Material to process:
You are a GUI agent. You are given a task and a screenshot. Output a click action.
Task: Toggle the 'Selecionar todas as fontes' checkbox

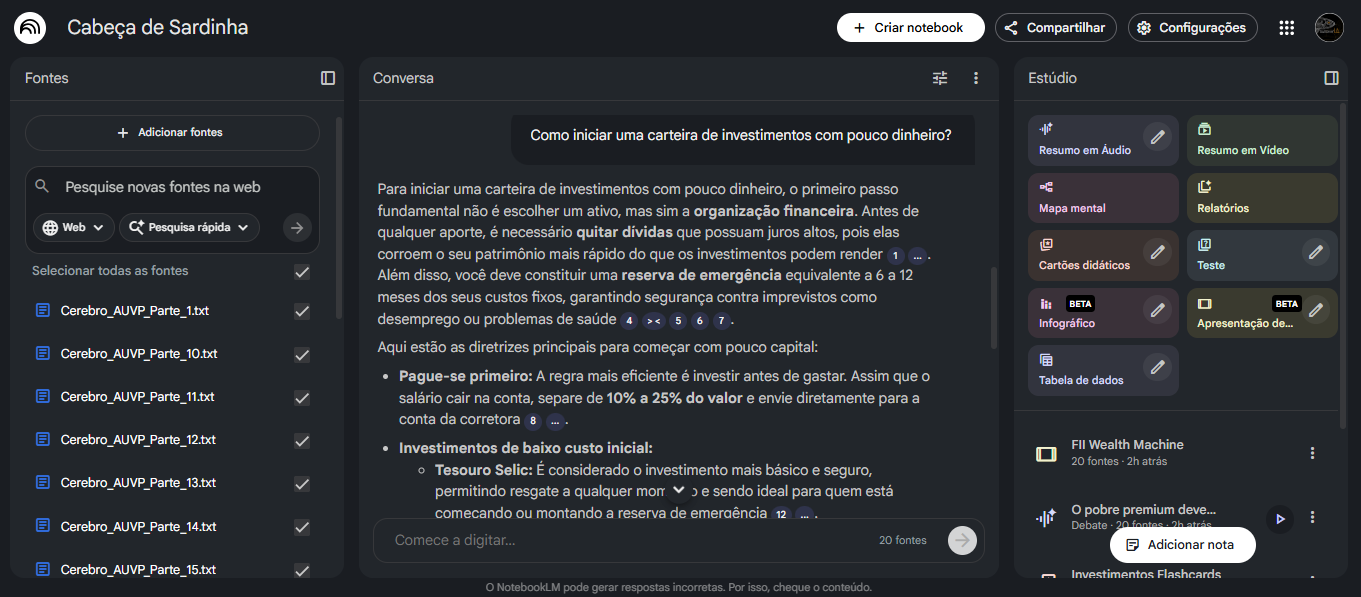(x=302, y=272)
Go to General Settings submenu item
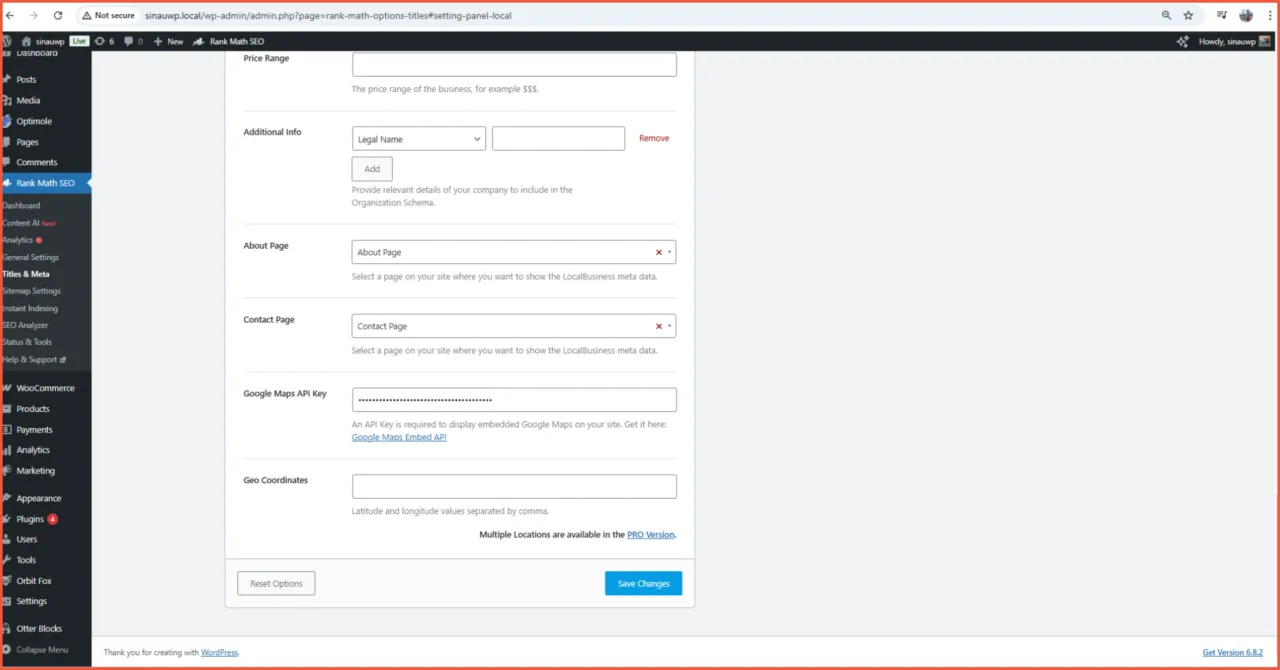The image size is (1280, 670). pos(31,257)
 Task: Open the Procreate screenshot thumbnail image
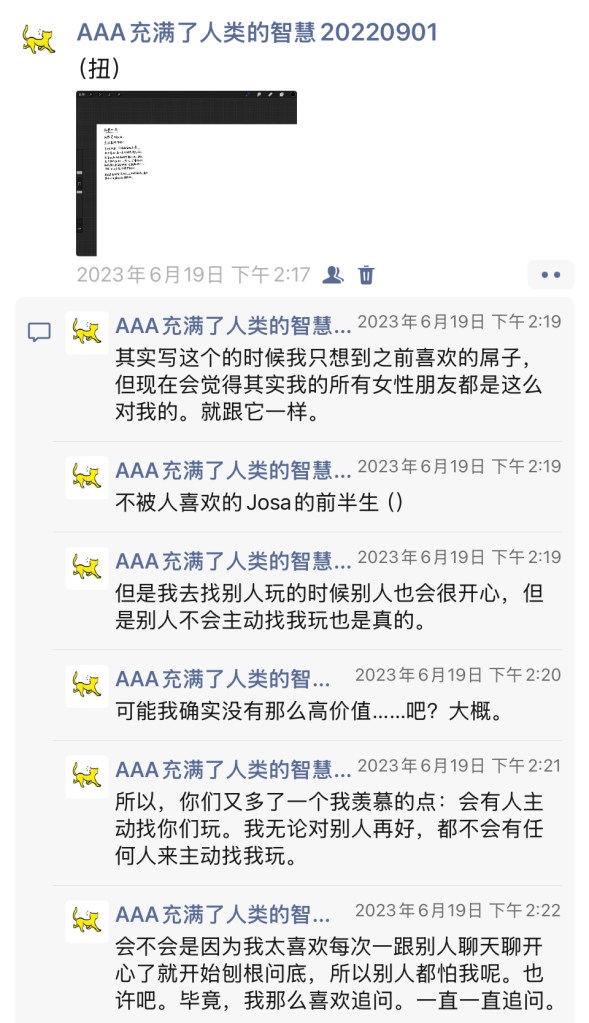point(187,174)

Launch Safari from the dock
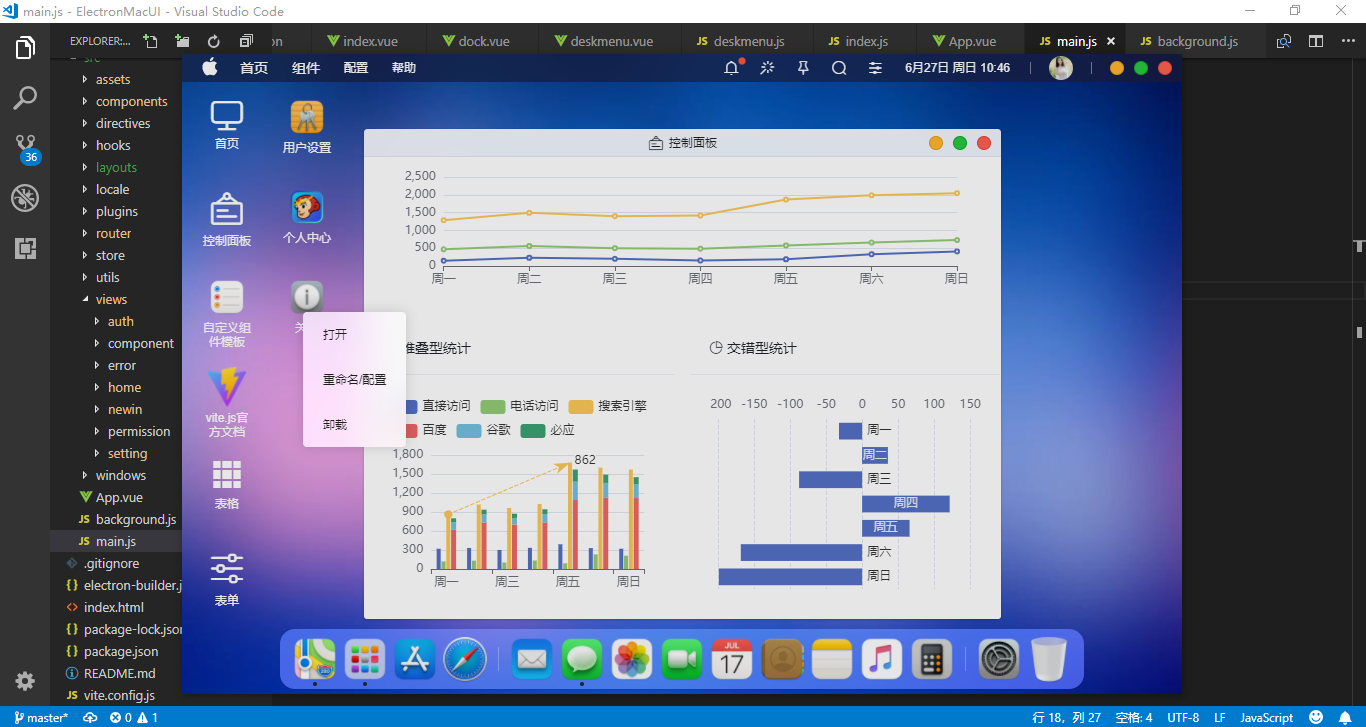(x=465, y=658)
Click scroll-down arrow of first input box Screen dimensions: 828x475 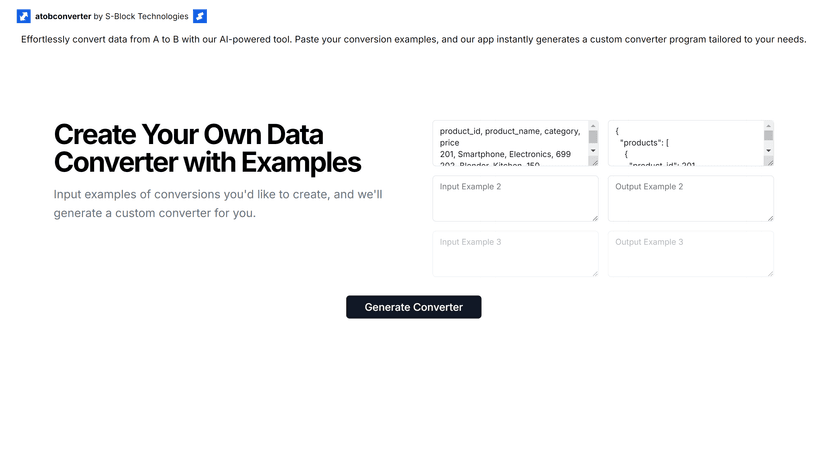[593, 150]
==
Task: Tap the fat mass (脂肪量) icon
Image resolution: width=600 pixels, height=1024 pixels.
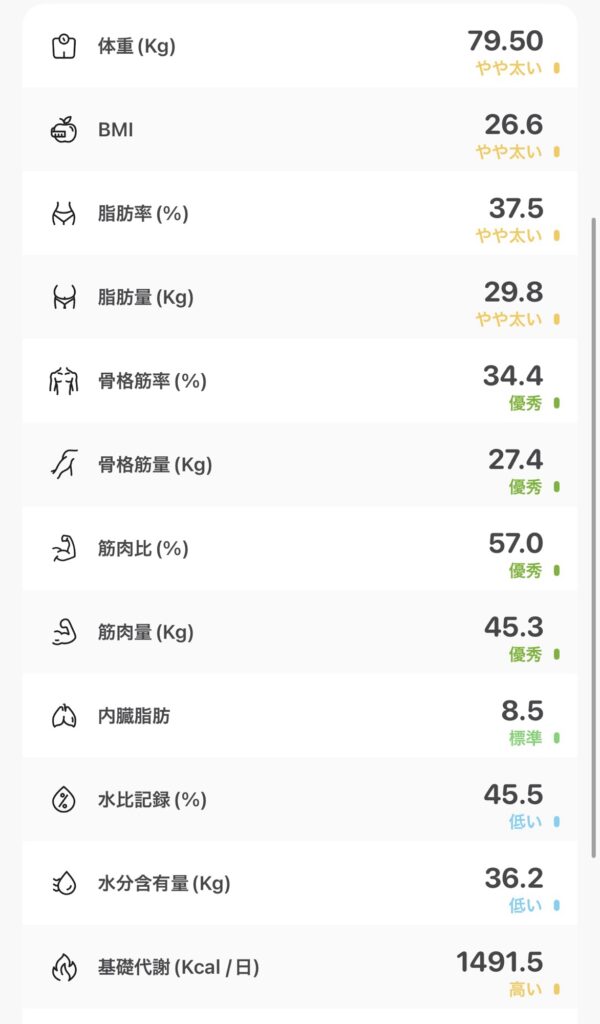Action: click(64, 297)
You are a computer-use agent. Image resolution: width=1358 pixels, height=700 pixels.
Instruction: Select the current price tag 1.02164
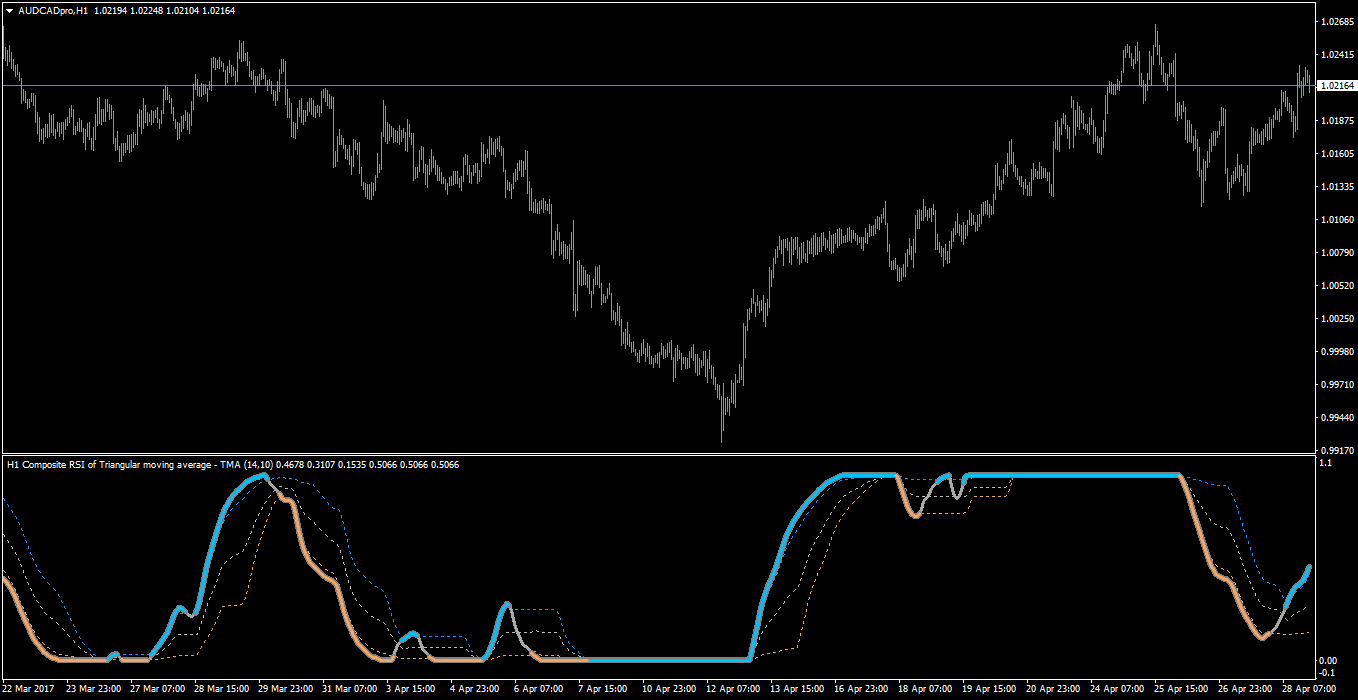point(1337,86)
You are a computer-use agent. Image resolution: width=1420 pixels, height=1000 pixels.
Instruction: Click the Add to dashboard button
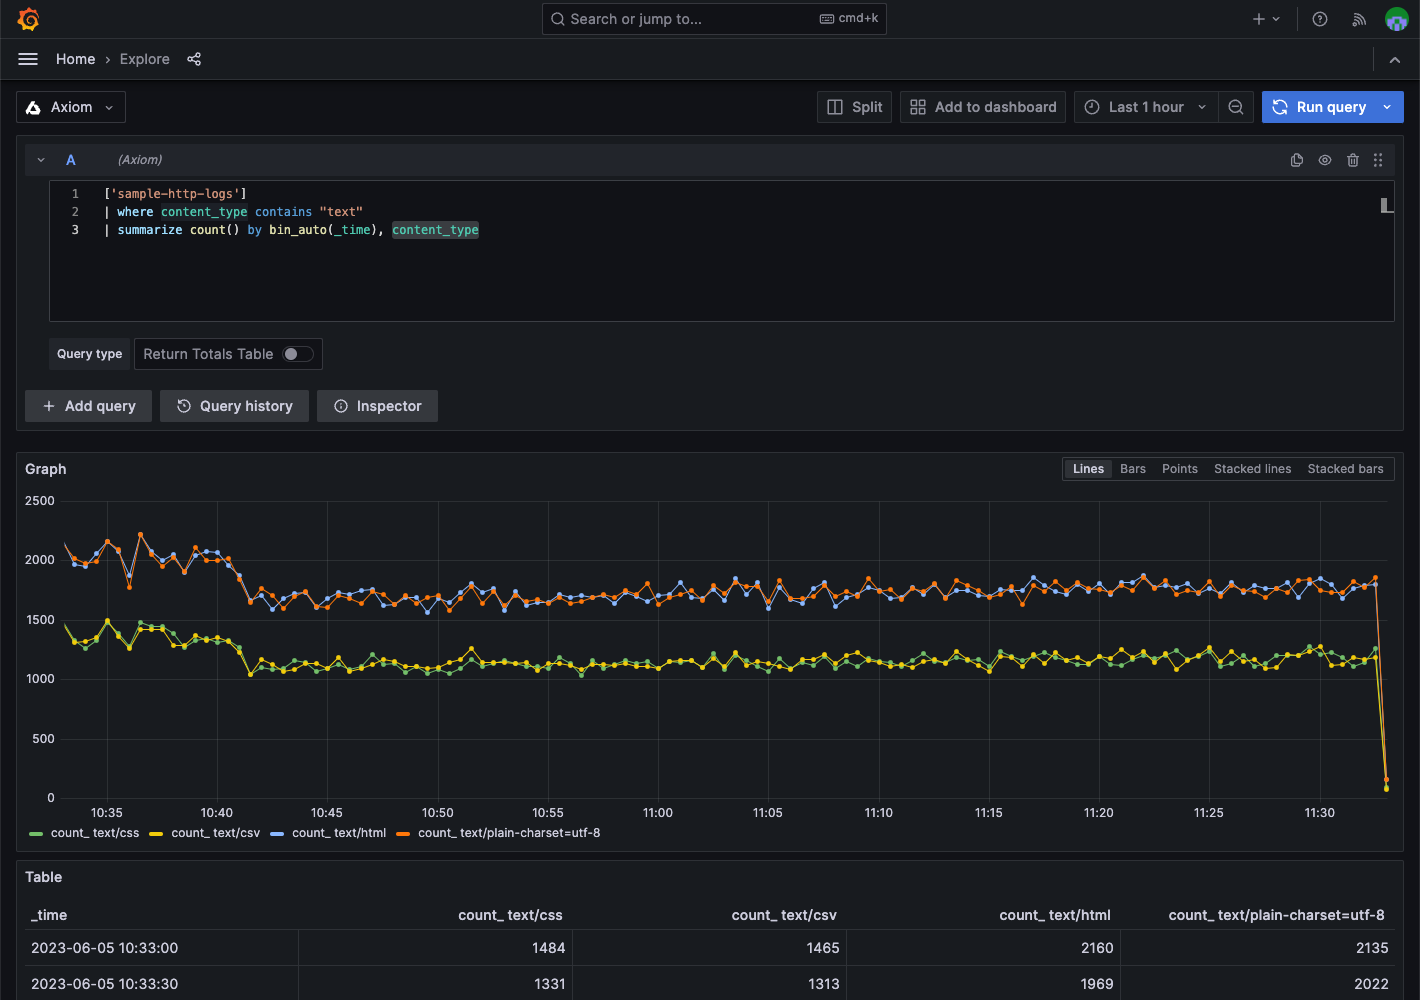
==
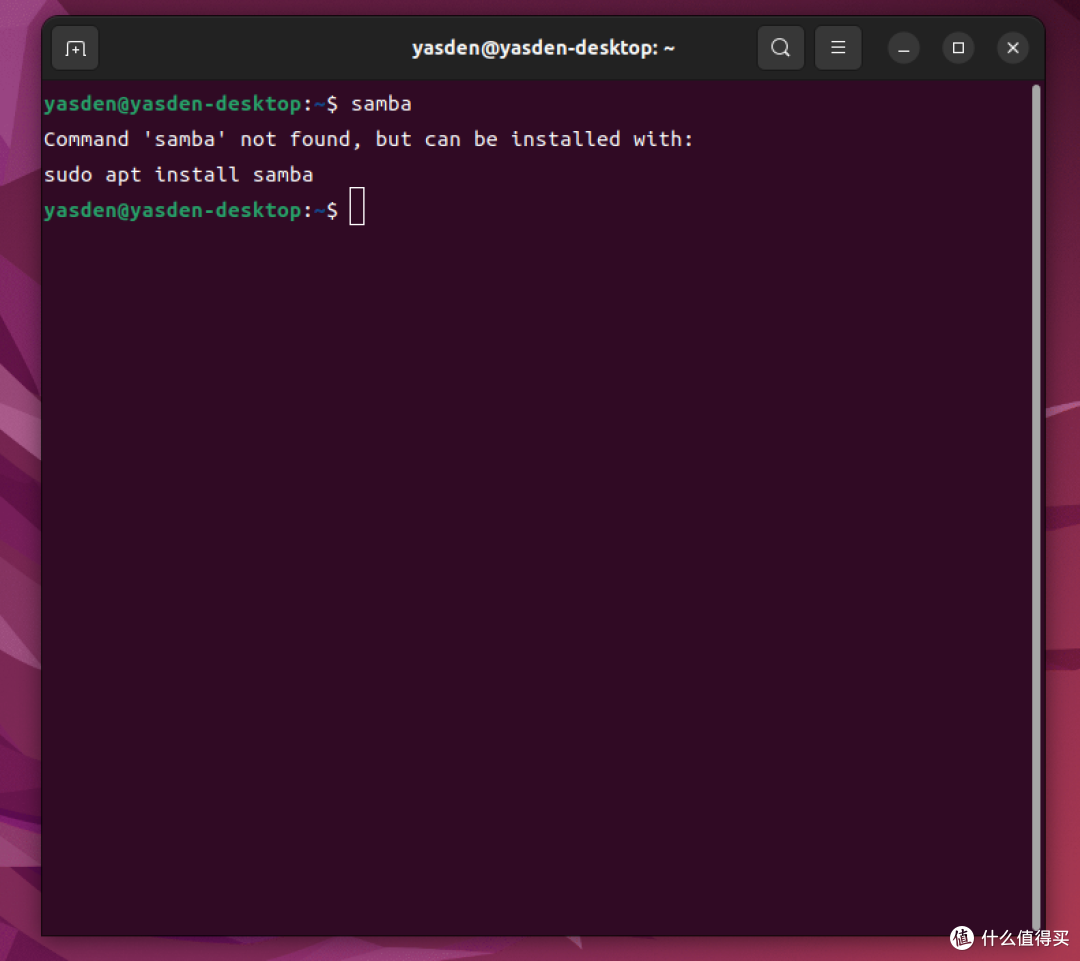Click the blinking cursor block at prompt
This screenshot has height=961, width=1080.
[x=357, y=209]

Exercise objective: What lines in the data above carry "computer"? Return them all.

Written response:
You are a computer-use agent. Image resolution: width=1358 pixels, height=700 pixels.
You are a computer-use agent. Image resolution: width=1420 pixels, height=1000 pixels.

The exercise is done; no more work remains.